Widdecombe, Bench Girl and the fear of the hoyden

Apart, perhaps, from her something-of-the-night speech, which raised a brief chuckle, Ann Widdecombe, former MP and full-time virgin, has never appealed to me.

Even her appearance on Strictly Come Dancing left me unmoved. And a little bit sick. So despite the subject matter I didn’t tune into Radio 5 Live the other night for Drunk Again: Ann Widdecombe Investigates

It sounds like the last thing we need, to be honest. I was intrigued, though, by one aspect that came through in the PR build-up to the programme – Widdecombe’s special interest in the drinking habits of ‘young professional women’.

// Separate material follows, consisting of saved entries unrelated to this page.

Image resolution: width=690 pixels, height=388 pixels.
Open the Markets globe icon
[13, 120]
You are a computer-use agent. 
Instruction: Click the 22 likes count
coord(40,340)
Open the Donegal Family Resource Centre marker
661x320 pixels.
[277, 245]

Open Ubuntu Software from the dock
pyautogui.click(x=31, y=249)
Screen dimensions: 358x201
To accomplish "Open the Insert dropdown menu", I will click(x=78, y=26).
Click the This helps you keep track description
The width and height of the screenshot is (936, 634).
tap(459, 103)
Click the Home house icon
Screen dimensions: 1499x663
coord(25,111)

Why women? You could also ask why professional. Or why young, for that matter. But women will do for now. Because women have had a special place in the ideology and iconography of temperance for a long time.

These days it’s summed up, to a large degree, in the image of Bench Girl. Here she is, illustrating the Daily Mail’s take on the Widdecombe story.

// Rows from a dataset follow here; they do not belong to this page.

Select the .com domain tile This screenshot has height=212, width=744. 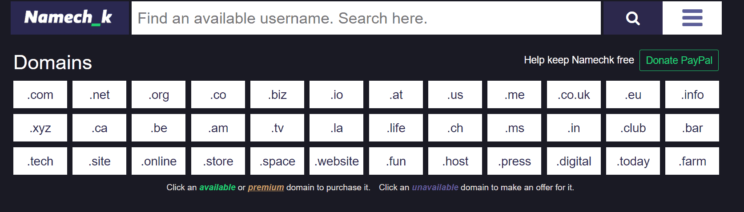click(40, 94)
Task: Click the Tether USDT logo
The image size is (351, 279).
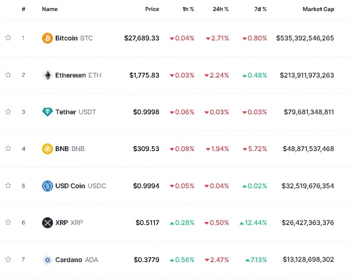Action: tap(47, 112)
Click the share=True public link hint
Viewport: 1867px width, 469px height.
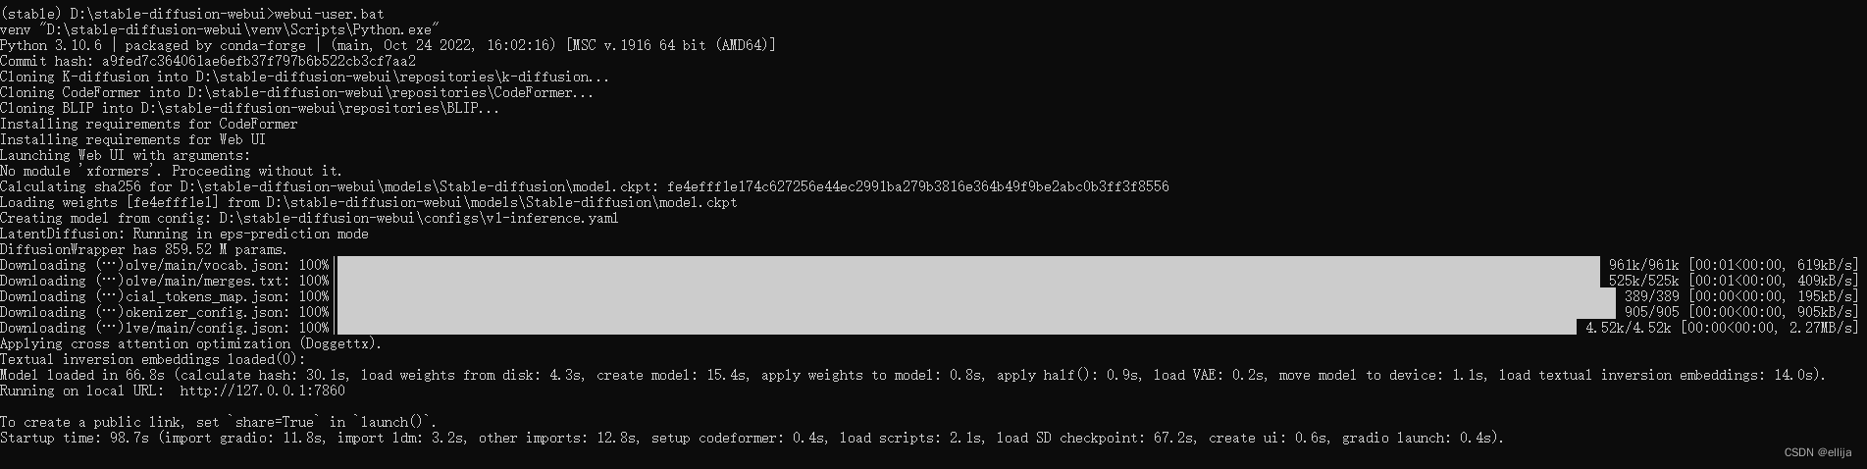coord(219,422)
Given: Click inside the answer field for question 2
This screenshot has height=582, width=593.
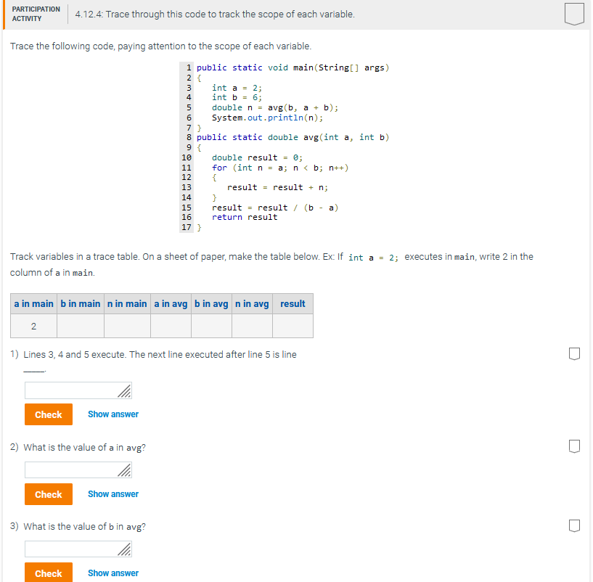Looking at the screenshot, I should [x=73, y=470].

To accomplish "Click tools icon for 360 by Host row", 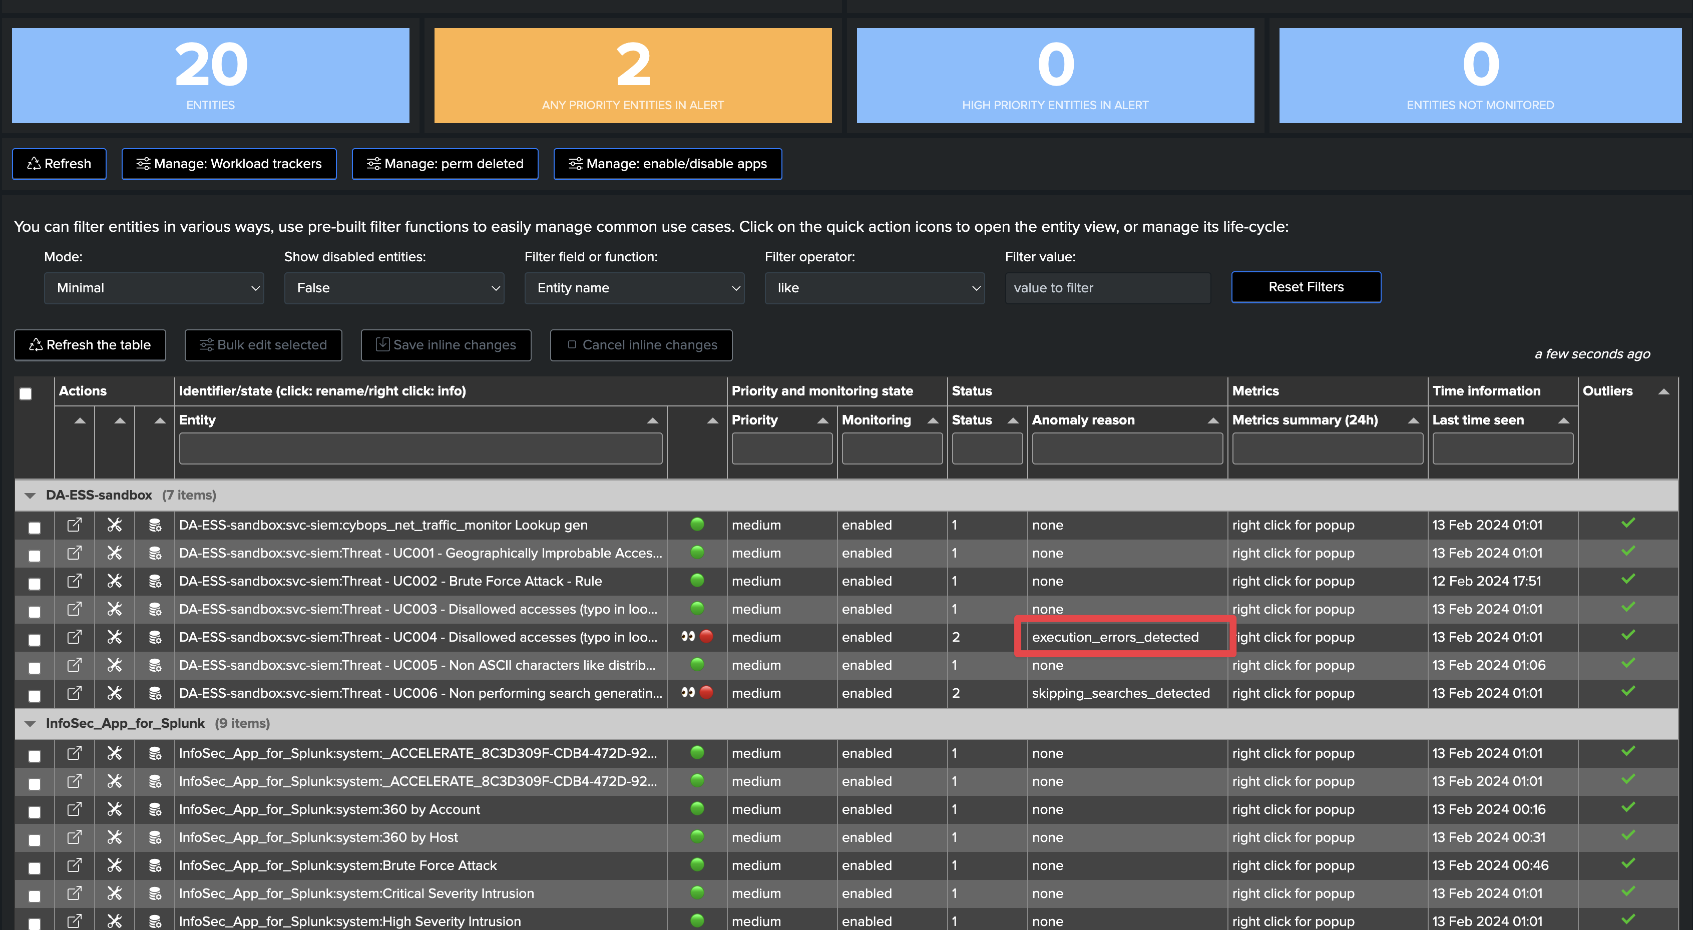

Bench Girl is remarkable not just for her ubiquity across the national media – she pops up online in just about any kind of negative story relating to alcohol, it doesn’t have to be about women drinking – but for her carefully styled and sexualised pose, draped so elegantly, so vulnerably on that bench in her little black dress. There’s enough going on there to keep a feminist semiotician in discourses for yonks.

But Bench Girl does not, strictly speaking, exist. She is, most probably, a model. James Nicholls recognises the picture as one of a set taken in Bath in 2005, the year the all-day drinking media scare broke.

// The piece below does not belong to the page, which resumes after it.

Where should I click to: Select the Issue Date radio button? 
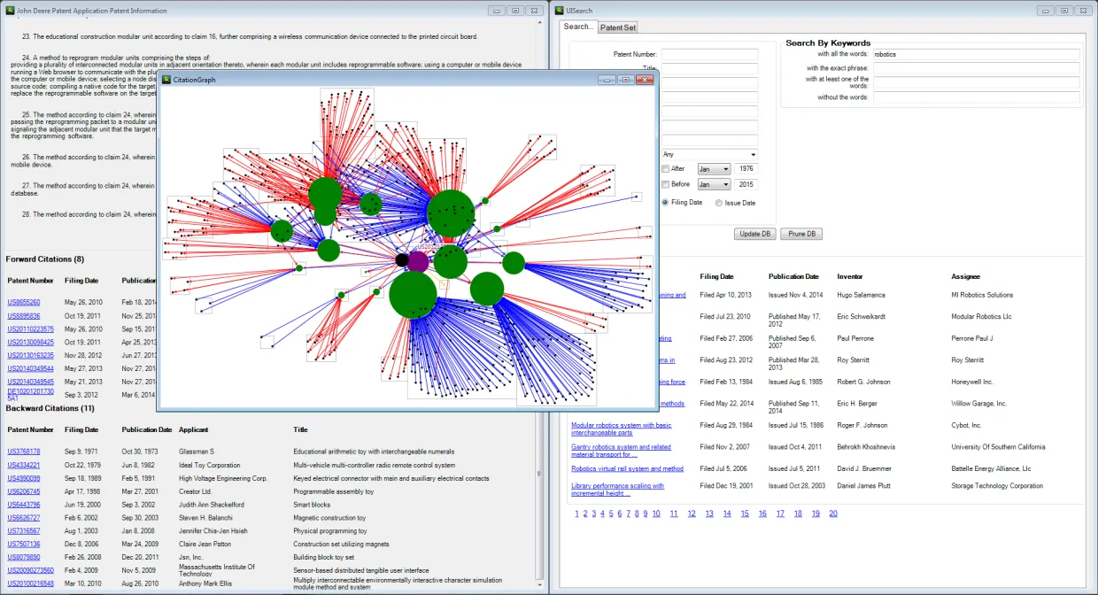coord(719,203)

She has her forerunners. At last month’s excellent British Sociological Association Alcohol Study Group conference Rachel MacLean of Anglia Ruskin University followed Nicholls’ introduction of Bench Girl with Stretcher Woman, flattened by excess gin and captured in a mid-19th century temperance etching.

And before that there was the central figure in Hogarth’s Gin Lane, wittily deconstructed by Gina Barreca in a recent interview with the Alcohol & Drugs History Society.

The editor of a collection of essays by women on, and in, drink, (which I must read) Barreca aims to celebrate women’s drinking, to de-stigmatise it. Or, as MacLean put it in her talk, to remove the shame – not, for women, the shame of being drunk, but of being visibly drunk, what she calls, nicely, a “regulatory ghost”.

The shame, the stigma, is a big deal. We know that it prevents illicit drug-users (PDF) from seeking help with a problem, and that goes for drinkers too. Yet it seems as though women, in particular, need to be shamed by Widdecombe’s attention and by the endless tittilating pictures in the media of girls having a night out and showing their pants.

That this has been going on for centuries (think of Hogarth’s woman flashing her breasts) suggests a deep-rooted fear. A fear for motherhood and the family, the structures that are supposed to underpin morality, and also I think a fear of the drunken woman, the disorderly hoyden in our midst.

She may be represented as vulnerable but what’s reflected there is the social order’s own vulnerability.